Vanlafaxina para transtorno de ansiedade generalizada em crianças

  Avaliar a eficácia e os efeitos secundários da vanafloxacina no tratamento do transtorno de ansiedade generalizada em crianças. Em 76 pacientes com distúrbio de ansiedade generalizada na infância que preenchiam os critérios diagnósticos do CCMD-3, 38 casos de vanlafaxina e 38 casos de alprazolam foram tratados de forma controlada durante 8 semanas utilizando o Inventário de Ansiedade Hamilton, a Escala de Classificação Geral de Eficácia Clínica, e a Escala de Classificação de Efeitos Secundários. Os resultados mostraram que a eficácia do vanafloxacin e do alprazolam era comparável. Era superior ao alprazolam para a ansiedade psicogénica. A vanlafaxina teve poucos e suaves efeitos secundários. Conclusão, a vanafasina é um medicamento seguro e eficaz para o tratamento de distúrbios de ansiedade generalizada em crianças.  A perturbação generalizada da ansiedade nas crianças é um tipo comum de perturbação do humor nas crianças. A desordem é uma doença crónica que requer tratamento a longo prazo. Para muitos doentes, pode durar muitos anos. Existem actualmente três tipos principais de tratamento: BZ, Azaperone e antidepressivos, enquanto a classe de drogas BZ pode ser utilizada para tratamentos de curto prazo devido ao risco potencial de abuso e dependência de drogas, o que limita a sua utilização por uma variedade de razões.

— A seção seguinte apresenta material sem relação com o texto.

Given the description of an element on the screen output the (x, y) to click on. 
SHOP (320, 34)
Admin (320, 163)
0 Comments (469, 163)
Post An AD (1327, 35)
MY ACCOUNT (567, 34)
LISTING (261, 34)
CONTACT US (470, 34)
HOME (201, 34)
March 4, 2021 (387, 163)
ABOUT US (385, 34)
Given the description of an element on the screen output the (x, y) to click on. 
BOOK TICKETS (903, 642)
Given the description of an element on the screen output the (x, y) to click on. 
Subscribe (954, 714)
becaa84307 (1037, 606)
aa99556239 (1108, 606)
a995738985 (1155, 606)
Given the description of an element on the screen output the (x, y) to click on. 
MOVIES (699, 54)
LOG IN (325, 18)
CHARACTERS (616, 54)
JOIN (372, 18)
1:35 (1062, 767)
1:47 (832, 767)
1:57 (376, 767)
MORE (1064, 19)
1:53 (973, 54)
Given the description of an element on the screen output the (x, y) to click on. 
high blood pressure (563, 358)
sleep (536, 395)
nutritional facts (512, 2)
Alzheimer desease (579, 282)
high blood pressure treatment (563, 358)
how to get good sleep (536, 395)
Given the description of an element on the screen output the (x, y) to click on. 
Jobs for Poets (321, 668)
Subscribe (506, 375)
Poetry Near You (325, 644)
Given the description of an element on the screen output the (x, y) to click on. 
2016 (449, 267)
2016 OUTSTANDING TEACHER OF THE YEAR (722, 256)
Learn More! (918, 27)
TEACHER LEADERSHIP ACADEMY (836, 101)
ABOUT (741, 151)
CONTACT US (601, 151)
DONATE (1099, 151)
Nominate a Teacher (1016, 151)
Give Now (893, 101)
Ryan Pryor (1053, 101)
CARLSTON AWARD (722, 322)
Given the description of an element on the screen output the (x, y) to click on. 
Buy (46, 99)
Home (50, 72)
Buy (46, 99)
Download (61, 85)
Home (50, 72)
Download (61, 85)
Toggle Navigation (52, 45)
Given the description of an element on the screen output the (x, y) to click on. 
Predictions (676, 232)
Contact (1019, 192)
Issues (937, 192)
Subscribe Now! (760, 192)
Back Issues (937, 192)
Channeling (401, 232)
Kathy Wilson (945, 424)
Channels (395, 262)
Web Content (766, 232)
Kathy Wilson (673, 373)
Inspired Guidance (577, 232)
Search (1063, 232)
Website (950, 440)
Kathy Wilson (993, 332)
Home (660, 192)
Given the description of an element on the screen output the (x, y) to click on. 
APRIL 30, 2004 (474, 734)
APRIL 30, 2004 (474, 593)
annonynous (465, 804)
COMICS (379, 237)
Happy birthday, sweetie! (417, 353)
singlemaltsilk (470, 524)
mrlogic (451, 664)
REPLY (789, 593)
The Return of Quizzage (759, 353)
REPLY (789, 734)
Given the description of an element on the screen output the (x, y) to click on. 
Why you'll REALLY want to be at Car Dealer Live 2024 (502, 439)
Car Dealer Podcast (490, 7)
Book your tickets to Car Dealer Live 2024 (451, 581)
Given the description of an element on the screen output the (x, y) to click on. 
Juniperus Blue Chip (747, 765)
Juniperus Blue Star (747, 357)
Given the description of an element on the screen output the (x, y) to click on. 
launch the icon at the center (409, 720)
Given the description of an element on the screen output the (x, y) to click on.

Estudos recentes relataram que a vanlafaxina é utilizada para tratar não só os sintomas centrais da perturbação generalizada da ansiedade, mas também tem efeitos específicos no tratamento dos sintomas depressivos concomitantes e da ansiedade generalizada.  Este estudo mostrou que a vanafloxacina tem efeitos secundários suaves e o autor acredita que a tolerabilidade da droga pode ser melhorada aumentando lentamente a dose com atenção às circunstâncias individuais. A vanlafaxina é eficaz, segura e bem tolerada a 75-150 mmg diariamente para o tratamento de distúrbios de ansiedade generalizada em crianças. São necessários mais estudos para determinar se é possível melhorar ainda mais, prolongando a duração do tratamento em doentes que não estão a responder ao tratamento ou que não estão a responder eficazmente.